E.g. here is the code with two lists:

1 - ignored_columns_list for ignored (not used) columns
2 - non_pivot_column_list - columns that I don't want to unpivot.

All the rest columns are being unpivoted.

The function:

import pyspark.sql.functions as F

ignored_columns_list = ['column_name1'] # columns that I don't need
non_pivot_column_list = ['column_name2'] # columns I don't want to unpivot
    
def unpivot_columns_final(kpi_rf_df,ignored_columns_list,non_pivot_column_list): 
    
    ignored_columns_df = kpi_rf_df.drop(*ignored_columns_list)  # columns that I don't need
    non_pivot_column_df  = kpi_rf_df.select(*non_pivot_column_list)  # columns I don't want to unpivot
    unpivot_columns_df = kpi_rf_df.drop(*ignored_columns_list,*non_pivot_column_list) # Columns that I want to unpivot 
    
    unpivot_columns_df_count = len(unpivot_columns_df.columns) # count columns to use inside Expr function
    
    unpivot_df = kpi_rf_df.select(*ignored_columns_df.columns,F.expr(f"stack({unpivot_columns_df_count}, {', '.join(unpivot_columns_df.columns)}) as (value)"))
    unpivot_df = unpivot_df.select(*non_pivot_column_df.columns, F.expr(f"stack({unpivot_columns_df_count}, {str(unpivot_columns_df.columns)[1:-1]}) as (kpi)"),'value')
    
    return unpivot_df

The problem is that sometimes when I change columns in the list I get this error:

AnalysisException: cannot resolve 'stack(6, column_name1, column_name2, column_name3, column_name4, column_name5, column_name6)' due to data type mismatch: Argument 1 (double) != Argument 6 (date); line 1 pos 0;

I tried to sort the list of columns in expr, but it doesn't help.

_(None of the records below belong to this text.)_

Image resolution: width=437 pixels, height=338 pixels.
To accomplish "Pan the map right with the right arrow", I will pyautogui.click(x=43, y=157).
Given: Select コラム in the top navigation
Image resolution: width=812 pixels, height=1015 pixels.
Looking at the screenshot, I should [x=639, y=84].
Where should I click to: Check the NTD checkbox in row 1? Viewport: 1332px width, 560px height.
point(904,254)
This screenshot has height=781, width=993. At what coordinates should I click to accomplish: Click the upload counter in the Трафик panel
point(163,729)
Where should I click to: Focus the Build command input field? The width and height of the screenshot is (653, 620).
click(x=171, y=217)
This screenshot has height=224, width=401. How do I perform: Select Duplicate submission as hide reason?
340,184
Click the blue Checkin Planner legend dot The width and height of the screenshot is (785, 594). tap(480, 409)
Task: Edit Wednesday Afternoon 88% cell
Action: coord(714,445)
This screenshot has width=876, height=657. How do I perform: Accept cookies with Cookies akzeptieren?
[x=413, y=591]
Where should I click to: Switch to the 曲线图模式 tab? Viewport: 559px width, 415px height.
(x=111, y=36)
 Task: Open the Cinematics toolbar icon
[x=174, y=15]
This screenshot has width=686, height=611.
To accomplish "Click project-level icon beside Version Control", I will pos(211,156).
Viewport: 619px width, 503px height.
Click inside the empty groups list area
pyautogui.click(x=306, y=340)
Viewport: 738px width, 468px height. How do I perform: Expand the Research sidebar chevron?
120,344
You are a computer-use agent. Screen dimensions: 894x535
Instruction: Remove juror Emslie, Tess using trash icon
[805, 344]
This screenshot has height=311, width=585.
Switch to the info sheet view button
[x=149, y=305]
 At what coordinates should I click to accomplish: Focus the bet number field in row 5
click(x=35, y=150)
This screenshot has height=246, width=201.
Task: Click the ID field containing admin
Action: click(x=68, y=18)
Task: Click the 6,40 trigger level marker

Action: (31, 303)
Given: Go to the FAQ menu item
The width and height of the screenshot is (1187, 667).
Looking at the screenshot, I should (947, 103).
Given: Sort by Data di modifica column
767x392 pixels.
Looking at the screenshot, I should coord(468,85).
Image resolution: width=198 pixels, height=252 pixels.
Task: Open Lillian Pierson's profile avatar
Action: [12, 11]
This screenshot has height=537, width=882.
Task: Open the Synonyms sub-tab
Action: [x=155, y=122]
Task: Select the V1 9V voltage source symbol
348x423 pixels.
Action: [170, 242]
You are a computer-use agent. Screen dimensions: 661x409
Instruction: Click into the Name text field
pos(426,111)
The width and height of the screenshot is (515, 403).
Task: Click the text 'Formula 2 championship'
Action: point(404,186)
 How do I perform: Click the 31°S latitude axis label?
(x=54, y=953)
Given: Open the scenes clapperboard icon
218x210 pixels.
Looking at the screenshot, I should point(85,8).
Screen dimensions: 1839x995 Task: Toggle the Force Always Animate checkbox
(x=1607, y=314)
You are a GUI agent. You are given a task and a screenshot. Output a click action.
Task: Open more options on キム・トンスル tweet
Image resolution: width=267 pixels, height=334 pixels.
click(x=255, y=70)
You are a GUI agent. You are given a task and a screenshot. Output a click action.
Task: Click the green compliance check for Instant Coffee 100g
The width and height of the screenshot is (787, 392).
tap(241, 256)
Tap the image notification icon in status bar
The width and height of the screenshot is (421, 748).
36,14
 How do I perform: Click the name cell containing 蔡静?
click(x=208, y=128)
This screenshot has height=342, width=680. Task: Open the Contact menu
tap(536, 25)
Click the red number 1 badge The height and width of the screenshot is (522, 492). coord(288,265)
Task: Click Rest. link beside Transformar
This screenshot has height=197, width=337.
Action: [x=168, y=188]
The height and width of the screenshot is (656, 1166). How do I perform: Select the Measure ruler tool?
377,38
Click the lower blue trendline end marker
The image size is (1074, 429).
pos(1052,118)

CodePudding user response：

For the sake of curiosity you may take a look at this answer. There's a streamlined approach to a problem very similar to yours. Only dropping some columns could be added to exactly match your case.

Your function works! But you must know that you cannot stack together columns containing different data types. We can see, now you are trying to stack together a column of type double and a column of type date. Spark doesn't know which data type should be assigned to the resultant column, so you get this error.